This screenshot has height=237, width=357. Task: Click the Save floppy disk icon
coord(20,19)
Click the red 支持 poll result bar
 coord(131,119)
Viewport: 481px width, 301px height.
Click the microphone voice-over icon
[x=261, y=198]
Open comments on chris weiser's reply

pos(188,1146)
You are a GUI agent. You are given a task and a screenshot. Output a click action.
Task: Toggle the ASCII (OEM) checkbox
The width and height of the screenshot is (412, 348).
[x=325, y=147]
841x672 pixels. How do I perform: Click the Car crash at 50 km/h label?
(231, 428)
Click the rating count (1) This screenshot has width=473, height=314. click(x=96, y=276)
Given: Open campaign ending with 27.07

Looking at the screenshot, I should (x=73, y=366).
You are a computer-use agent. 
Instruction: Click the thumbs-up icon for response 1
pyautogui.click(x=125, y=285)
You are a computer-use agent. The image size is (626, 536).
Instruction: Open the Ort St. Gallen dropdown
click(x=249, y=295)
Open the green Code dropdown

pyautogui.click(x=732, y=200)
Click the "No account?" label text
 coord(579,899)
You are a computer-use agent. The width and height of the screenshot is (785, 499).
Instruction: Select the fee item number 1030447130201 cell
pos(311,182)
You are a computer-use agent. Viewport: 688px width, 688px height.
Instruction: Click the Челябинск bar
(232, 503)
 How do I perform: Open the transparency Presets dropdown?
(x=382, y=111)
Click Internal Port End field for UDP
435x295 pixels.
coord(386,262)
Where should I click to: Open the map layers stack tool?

> **PROBLEM DESCRIPTION**: Reproduce the records in full, exactly as written.

> **SOLUTION TO THE PROBLEM**:
This screenshot has height=237, width=357. Task: Click the Save floppy disk icon
coord(20,19)
Click the red 支持 poll result bar
 coord(131,119)
Viewport: 481px width, 301px height.
Click the microphone voice-over icon
[x=261, y=198]
Open comments on chris weiser's reply

pos(188,1146)
You are a GUI agent. You are given a task and a screenshot. Output a click action.
Task: Toggle the ASCII (OEM) checkbox
The width and height of the screenshot is (412, 348).
[x=325, y=147]
841x672 pixels. How do I perform: Click the Car crash at 50 km/h label?
(231, 428)
Click the rating count (1) This screenshot has width=473, height=314. click(x=96, y=276)
Given: Open campaign ending with 27.07

Looking at the screenshot, I should (x=73, y=366).
You are a computer-use agent. 
Instruction: Click the thumbs-up icon for response 1
pyautogui.click(x=125, y=285)
You are a computer-use agent. The image size is (626, 536).
Instruction: Open the Ort St. Gallen dropdown
click(x=249, y=295)
Open the green Code dropdown

pyautogui.click(x=732, y=200)
Click the "No account?" label text
 coord(579,899)
You are a computer-use agent. The width and height of the screenshot is (785, 499).
Instruction: Select the fee item number 1030447130201 cell
pos(311,182)
You are a computer-use agent. Viewport: 688px width, 688px height.
Instruction: Click the Челябинск bar
(232, 503)
 How do I perform: Open the transparency Presets dropdown?
(x=382, y=111)
Click Internal Port End field for UDP
435x295 pixels.
coord(386,262)
Where should I click to: Open the map layers stack tool?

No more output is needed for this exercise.